In their columns today, both Fraser Nelson, the editor of the Spectator, and Tim Montgomerie (£), the editor of ConservativeHome (whom I recently profiled for the NS), write of Boris as a Tory king across the water.
Just three months ago it was almost fanciful to imagine Boris as a future leader. The chance is still small. But he is the one senior Conservative who simultaneously appeals to core Tory voters and to a large proportion of Labour supporters.
The ruthlessness of the Conservative Party should never be underestimated. They got rid of Margaret Thatcher when MPs concluded that she was a loser. Mr Cameron has enormous skills but he must recognise the seriousness of the situation and the need to respond. Either he finds an election game-changer or the party might very reluctantly reach for the blond-coloured nuclear button.

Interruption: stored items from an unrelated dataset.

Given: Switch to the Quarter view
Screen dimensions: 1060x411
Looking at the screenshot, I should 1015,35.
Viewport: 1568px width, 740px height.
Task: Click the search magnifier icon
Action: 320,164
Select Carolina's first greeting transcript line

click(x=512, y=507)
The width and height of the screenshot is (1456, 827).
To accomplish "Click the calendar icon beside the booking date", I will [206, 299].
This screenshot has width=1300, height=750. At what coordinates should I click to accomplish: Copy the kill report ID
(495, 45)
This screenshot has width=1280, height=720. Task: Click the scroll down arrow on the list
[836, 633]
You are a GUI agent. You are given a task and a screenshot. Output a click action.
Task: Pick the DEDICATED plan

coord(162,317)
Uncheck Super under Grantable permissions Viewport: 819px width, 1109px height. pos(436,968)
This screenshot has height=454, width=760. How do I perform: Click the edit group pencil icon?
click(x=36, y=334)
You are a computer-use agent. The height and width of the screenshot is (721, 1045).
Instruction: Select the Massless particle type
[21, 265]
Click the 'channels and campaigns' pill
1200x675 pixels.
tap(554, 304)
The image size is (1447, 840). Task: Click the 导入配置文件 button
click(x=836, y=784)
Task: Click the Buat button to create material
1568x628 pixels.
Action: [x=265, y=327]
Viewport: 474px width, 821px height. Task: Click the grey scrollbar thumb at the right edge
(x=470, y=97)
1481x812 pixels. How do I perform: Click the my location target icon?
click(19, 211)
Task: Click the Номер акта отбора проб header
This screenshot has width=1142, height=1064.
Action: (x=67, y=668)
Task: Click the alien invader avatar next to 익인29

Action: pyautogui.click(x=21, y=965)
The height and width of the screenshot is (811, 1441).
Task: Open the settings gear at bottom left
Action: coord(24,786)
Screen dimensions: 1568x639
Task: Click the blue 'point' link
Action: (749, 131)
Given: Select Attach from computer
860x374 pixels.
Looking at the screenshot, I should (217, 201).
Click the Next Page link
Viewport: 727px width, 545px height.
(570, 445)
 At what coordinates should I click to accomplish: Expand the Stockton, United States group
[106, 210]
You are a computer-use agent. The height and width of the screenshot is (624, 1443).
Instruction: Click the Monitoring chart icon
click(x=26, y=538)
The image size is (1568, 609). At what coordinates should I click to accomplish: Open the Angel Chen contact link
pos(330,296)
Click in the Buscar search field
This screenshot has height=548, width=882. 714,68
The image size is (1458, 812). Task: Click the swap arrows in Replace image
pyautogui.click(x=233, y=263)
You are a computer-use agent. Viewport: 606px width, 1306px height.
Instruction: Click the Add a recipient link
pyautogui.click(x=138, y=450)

So, could Boris become an MP in 2015 and stay on as mayor until 2016 (when his second term expires)? There is no constitutional obstacle to him doing so. Indeed, there is a precedent. After the 2000 mayoral election, Ken Livingstone remained the MP for Brent East until 2001.
One senior Conservative tells today’s Independent:
He could not wear two hats for a long period but doing it for 12 months would not cause a great controversy. Tory associations in London and the Home Counties would queue up to have him as their candidate. He would say he was representing London in Parliament for a year.
Fraser Nelson names Crispin Blunt and Patrick Mercer as two MPs who would happily make way for Boris.
The Mayor has never publicly ruled out becoming an MP while remaining Mayor of London. When questioned on the subject by Prospect magazine, he “declined to comment but gave a low laugh.” Should he return to parliament in 2015, it is no longer unthinkable that he could assume the reins of power midway through the second term of a Conservative-led government (Cameron has said he doesn’t want to fight more than two elections) or the first term of a Conservative opposition.
Boris is that increasingly rare beast: a Tory who can win elections. As they mourn the loss of hundreds of Conservative councillors and reflect on the party’s disastrous failure to win a majority in 2010, Cameron’s MPs won’t forget that.